Unlimited power and Biden’s “one life saved” yardstick

Vice President Joe Biden brushed aside concerns about the expansion of government power, in the name of gun control, by declaring: “As the President said, if your actions result in only saving one life, they’re worth taking.”

This statement is a useful Rosetta stone of pure foolishness.  To take the most obvious point first, if the only restriction on government power is the requirement that each new action must “save at least one life,” the door is flung wide for any tyrant wearing a smiley-face pin.  It would not be difficult for every conceivable usurpation of individual rights to be justified on the grounds that it would save at least one life, especially since the acolytes of the total State would be the ones rating each new power grab for its life-saving potential.

Jonah Goldberg of National Review made this point neatly in a syndicated column:

The notion that any government action is justified if saves even a single life is malarkey, to borrow one of Mr. Biden’s favorite terms. Worse than that, it’s dangerous malarkey.

Let’s start with the malarkey part. The federal government could ban cars, fatty foods, ladders, plastic buckets, window blinds or Lego pieces small enough to choke on and save far more than just one life.
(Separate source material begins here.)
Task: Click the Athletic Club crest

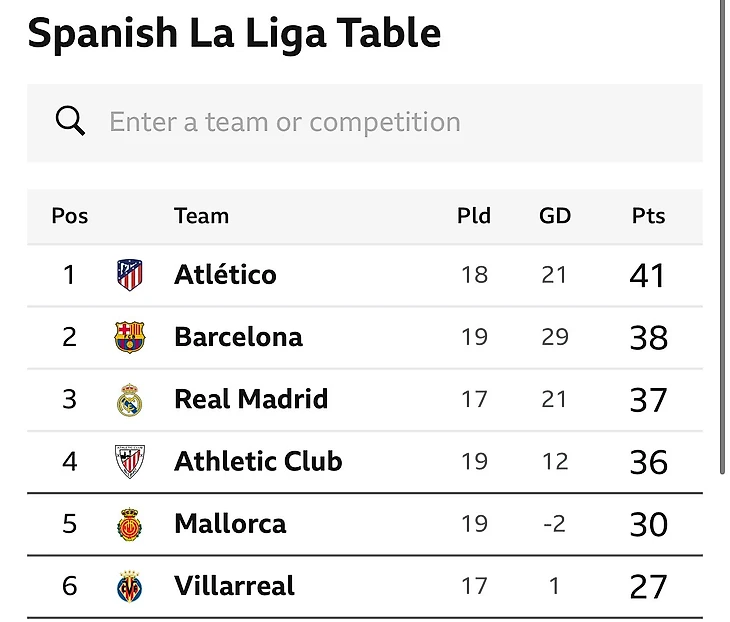Action: click(x=130, y=462)
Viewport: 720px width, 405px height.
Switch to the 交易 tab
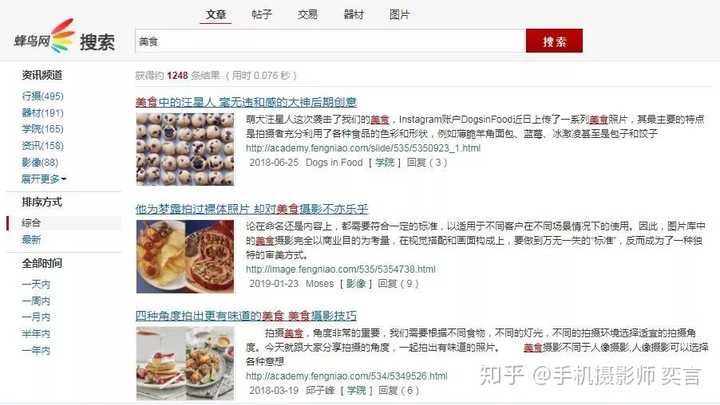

Is it imperative the government do any of that? It’s a tragedy when people die in car accidents (roughly 35,000 fatalities per year), or when kids drown in plastic buckets (it happens an estimated 10 to 40 times a year), or when people die falling off ladders (about 300 per year). Would a law that prevents those deaths be worth it, no matter the cost?

Now one obvious response to this sort of argument ad absurdum is to say, “We don’t have to ban buckets or cars to reduce the number of deaths. We can simply regulate them.” And that’s true.

Indeed, that’s the point. But when we regulate things, we take into account things other than the singular consideration about saving lives. Banning cars would cost the economy trillions — and also probably cost lives in various unintended ways. So we regulate them with speed limits, seat belt requirements, etc. And even here we accept a certain number of preventable deaths every year. Regulators don’t set the speed limit at five miles per hour, nor do they make highway guardrails 50 feet high.

Biden’s statement also captures the way emotionalism trumps logic during a debate such as this.  It’s a clear effort to disable the reasoning capacity of voters through an impassioned appeal: We must do something, anything, right now!

And it’s not difficult at all to come up with examples of actions Joe Biden would oppose with every fiber of his being, even though they would indisputably save a large number of lives.  Radio host Mark Levin emphasized a couple of them on his show Thursday night: lifting the fuel-efficiency standards for cars, and lifting the ban on the pesticide called DDT.

Those fuel efficiency standards – which Barack Obama is raising, to nearly absurd heights – result in smaller, lighter cars, which lead to more deaths in automobile accidents.  This is a remote consideration for Obama and Biden, because they do not travel in such light cars.  Their limousines and armored transports are incredibly massive.  But there is no serious dispute that many lives – far more than one – are lost each year due to high fuel efficiency standards.  And they don’t even reduce fuel consumption by as much as government planners assumed, because people tend to drive more as cars grow cheaper to operate.

And the banning of DDT led to a veritable mountain of corpses, due to the spread of malaria in Third World countries.  The entirely hypothetical health risks of DDT exposure – exaggerated beyond reason in one of the first great “victories” for junk science – were cited to ban it, but countless very real deaths resulted in its absence.  A new drug-resistant strain of malaria is brewing in Asia right now.

This also serves to illustrate the way opportunity costs are rarely considered, when the wisdom of government action is evaluated.  The “unintended consequences” of such actions are ignored.  The people who support rising CAFE standards or the DDT ban become very angry when the cost in human lives is mentioned, because they don’t think it’s “fair” to consider the consequences of their policies in such full measure.  And when those same people want to grab guns, they’ll cite a few particular crime victims for justification… without wanting to discuss all the innocent people who successfully use guns to defend themselves and their families.

This failure to appreciate the full consequences of their actions extends into every aspect of the statist impulse – don’t ask them about what the private sector might have done with the money they seize in taxes, or how many jobs might have been retained without ObamaCare.  They want every proposal evaluated purely on the limited grounds they set forth.  It’s a rigged game, although most of them do a more subtle job of loading the dice than Joe Biden.